這次接着上一篇ComputeShader基礎用法系列之三來繼續說。上一節說到了要通過Compute Shader進行GPU Culling。
為什么需要GPU Culling呢?使用GPU Culling能帶來什么好處?
傳統意義上的culling是通過相機的Cull進行的,Camera.Cull所帶來的性能問題隨着場景的復雜程度提高而會越來越嚴重。那么我們能否將Cull放到GPU來做呢,利用GPU的高並行處理機制達到轉移CPU壓力。
答案當然是可以的,但是像CameraCulling一樣,GPU Culling同樣需要包圍盒數據,這就意味着需要傳入數據到GPU內存。

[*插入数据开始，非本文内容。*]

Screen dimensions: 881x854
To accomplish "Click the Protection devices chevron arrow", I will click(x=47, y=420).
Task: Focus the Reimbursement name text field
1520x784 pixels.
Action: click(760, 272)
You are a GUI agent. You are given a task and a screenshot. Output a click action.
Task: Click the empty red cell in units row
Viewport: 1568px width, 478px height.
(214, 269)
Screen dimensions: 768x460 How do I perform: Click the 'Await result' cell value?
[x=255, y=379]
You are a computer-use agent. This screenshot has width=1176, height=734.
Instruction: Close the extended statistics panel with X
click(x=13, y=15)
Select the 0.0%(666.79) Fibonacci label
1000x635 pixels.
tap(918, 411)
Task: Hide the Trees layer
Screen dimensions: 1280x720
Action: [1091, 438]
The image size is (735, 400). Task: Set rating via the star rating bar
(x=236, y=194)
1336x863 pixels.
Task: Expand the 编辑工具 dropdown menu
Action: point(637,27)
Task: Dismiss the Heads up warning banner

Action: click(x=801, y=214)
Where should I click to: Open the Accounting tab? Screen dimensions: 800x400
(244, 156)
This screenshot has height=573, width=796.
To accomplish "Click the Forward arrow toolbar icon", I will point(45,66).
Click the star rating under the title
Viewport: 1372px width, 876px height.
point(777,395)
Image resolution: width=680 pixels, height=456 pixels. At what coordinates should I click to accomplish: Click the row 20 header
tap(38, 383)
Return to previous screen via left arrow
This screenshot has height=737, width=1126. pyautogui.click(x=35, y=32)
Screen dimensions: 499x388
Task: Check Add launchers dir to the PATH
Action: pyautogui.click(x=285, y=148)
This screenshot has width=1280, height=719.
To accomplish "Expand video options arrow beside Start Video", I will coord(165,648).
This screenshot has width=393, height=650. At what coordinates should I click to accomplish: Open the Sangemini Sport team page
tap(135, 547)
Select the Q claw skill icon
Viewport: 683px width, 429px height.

所以我們能推出以下的方法:
1.將包圍盒數據通過ComputeBuffer傳入GPU
2.在ComputeShader中進行Culling操作
3. 通過DrawIndirect的方式將物體繪制出來。
這里為什么要用DrawIndirect的呢?DrawIndirect是什么呢?我們來看一下:
這個方法前兩個步驟都沒有問題,但是第三個步驟回讀CPU是個大問題,我們知道CPU和GPU之間的傳輸帶寬在手機上是非常有限的,如果大量GPU數據回讀CPU,手機上必然是難以承受的。而且還有個問題在於這樣做只是確定可以把視錐外的物體Renderer禁用,但是視錐內的這些物體還是要再走一遍相機裁減,這樣的話兩遍裁減兩邊都占用性能,體驗簡直不要太差。 通過在PC上profiler我們可以看到直接回讀cpu culling結果的問題:

Camera Culling也在執行,Gpu Culling也在執行,而且注意等待GPU返回數據這一步,相當的耗時。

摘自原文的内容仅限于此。